A growing startup ecosystem
CNBC reached out to about two dozen startups with headquarters or a major office in Vietnam to ask about their U.S. IPO plans. Most of those who responded indicated any listing was still a ways off, but noted rapid growth in local startups over the last 15 years.
“Capital available to Vietnamese startups has increased tremendously compared to 10 years ago,” said Nguyen Nguyen, CEO of fintech startup Trusting Social, whose offices in the region include Singapore and Vietnam.
He added the growing startup ecosystem has attracted many people of Vietnamese heritage to return to their home country, while domestic economic growth has increased the market size for local players.
Vietnam’s gross domestic product surged 3.6 times on a per capita basis between 2002 and 2022, to nearly $3,700, according to the World Bank.
ELSA, which uses artificial intelligence to help people learn English, is based in the U.S. while co-founder and CEO Vu Van hails from Vietnam. She said given the success of Southeast Asian ride-hailing company Grab, more Vietnamese companies are starting to look beyond the domestic market to regional business.
For ELSA, “when we started the company our aspiration has always been a global business with a global footprint,” Van said, adding that a “U.S. IPO would help us with that global footprint.”
Out of 103 U.S. IPOs this year, 10 were from companies based in Southeast Asia — split between Singapore and Malaysia, according to Renaissance Capital data as of Nov. 29.
“It is unusual to see this many listings from Asian companies outside of China,” the firm said. “However, none of these are of a significant size.”
George Chan, global IPO leader at EY, expects “a lot” of companies from Southeast Asia will reach the IPO stage in the next 12 to 18 months, and might also consider the Hong Kong exchange.
The trend is not replacing Chinese IPOs in the U.S., Bernstein said, but rather creating new opportunities.

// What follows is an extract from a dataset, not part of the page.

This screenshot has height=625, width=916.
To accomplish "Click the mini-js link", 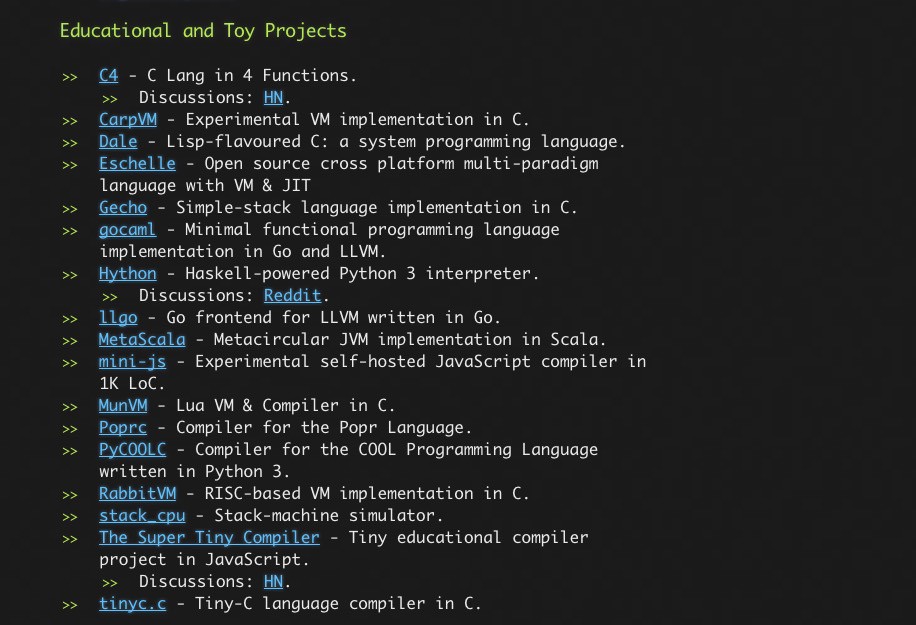I will tap(132, 362).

MarcumAsia is expanding its offices in Beijing, Tianjin, Guangzhou and Shanghai, and opened an office in Hong Kong this fall.
MarcumAsia opened an office in Singapore in May 2022 and doesn’t have plans for other offices in Southeast Asia right now, he said. “There haven’t been enough large deals done in the markets outside of China to give people the sense of security that they can get the deal done.”
Ultimately, global IPO markets need to recover before any company can make serious plans.
“There is definitely a very robust pipeline of companies from Southeast Asia who are evaluating the U.S. markets,” Bob McCooey, a vice chairman at Nasdaq, said in a phone interview this fall. He noted that given market conditions, many companies are delaying their listing plans to the first half of next year.